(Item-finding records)
══════════════════════════════
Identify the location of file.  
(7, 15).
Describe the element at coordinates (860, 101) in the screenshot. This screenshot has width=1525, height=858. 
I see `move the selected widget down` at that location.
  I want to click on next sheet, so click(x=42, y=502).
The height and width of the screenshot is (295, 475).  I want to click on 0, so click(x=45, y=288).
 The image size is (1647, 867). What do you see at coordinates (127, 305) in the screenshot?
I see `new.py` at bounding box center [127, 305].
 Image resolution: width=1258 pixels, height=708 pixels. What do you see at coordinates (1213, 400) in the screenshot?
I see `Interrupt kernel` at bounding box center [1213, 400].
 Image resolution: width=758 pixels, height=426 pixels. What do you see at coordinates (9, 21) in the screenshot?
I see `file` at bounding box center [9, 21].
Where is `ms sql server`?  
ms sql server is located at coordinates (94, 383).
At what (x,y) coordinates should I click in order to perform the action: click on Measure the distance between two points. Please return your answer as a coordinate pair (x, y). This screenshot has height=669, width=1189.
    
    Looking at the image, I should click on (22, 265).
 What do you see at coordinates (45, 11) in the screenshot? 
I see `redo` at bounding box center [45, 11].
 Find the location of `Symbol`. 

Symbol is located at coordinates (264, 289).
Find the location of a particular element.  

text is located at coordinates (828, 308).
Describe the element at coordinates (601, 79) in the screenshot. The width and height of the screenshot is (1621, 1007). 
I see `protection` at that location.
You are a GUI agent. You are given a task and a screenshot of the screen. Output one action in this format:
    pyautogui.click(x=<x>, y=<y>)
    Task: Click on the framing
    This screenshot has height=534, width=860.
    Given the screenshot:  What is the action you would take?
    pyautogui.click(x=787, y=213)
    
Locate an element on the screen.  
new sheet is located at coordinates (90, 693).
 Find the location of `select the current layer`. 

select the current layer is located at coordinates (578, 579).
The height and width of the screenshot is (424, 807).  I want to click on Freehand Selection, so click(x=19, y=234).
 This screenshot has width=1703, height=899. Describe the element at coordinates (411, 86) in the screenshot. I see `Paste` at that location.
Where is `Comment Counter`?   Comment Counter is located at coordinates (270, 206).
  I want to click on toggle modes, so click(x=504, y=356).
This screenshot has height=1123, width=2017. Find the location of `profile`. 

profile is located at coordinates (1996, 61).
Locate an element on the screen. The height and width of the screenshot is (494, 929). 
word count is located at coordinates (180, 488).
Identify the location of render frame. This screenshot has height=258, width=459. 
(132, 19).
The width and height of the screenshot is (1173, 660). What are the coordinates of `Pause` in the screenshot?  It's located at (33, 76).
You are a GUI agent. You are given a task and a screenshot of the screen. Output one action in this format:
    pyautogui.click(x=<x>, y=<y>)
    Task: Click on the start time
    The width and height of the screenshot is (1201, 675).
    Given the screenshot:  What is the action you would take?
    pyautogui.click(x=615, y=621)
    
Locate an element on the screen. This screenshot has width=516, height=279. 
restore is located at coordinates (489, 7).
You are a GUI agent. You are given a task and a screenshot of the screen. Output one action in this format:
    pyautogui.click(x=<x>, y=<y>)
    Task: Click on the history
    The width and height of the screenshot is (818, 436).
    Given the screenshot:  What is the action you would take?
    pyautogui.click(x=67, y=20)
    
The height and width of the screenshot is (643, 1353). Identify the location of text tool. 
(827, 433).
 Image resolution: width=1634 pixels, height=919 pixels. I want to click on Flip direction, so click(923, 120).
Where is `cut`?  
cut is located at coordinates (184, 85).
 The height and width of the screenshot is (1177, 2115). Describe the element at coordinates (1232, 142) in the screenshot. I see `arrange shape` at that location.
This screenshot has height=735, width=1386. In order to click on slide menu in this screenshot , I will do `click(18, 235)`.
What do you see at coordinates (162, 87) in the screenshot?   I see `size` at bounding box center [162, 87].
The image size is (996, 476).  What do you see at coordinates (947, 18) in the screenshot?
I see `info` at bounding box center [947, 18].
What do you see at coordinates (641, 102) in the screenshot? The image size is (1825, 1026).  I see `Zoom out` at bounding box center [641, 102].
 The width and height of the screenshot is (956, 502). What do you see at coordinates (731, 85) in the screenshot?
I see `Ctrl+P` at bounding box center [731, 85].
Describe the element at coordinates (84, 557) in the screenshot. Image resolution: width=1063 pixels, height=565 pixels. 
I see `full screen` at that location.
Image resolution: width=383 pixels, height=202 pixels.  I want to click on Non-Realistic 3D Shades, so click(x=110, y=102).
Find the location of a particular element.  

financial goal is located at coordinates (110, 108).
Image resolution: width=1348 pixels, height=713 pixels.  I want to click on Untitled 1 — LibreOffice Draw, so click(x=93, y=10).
══════════════════════════════
> [GIVEN PROBLEM]
Copy the material word for word, starting with the line that contains "Locate an element on the screen. This" and ending with the line that contains "restore is located at coordinates (489, 7).", both lines included.

> [SOLUTION FOR THIS PROBLEM]
Locate an element on the screen. This screenshot has width=516, height=279. 
restore is located at coordinates (489, 7).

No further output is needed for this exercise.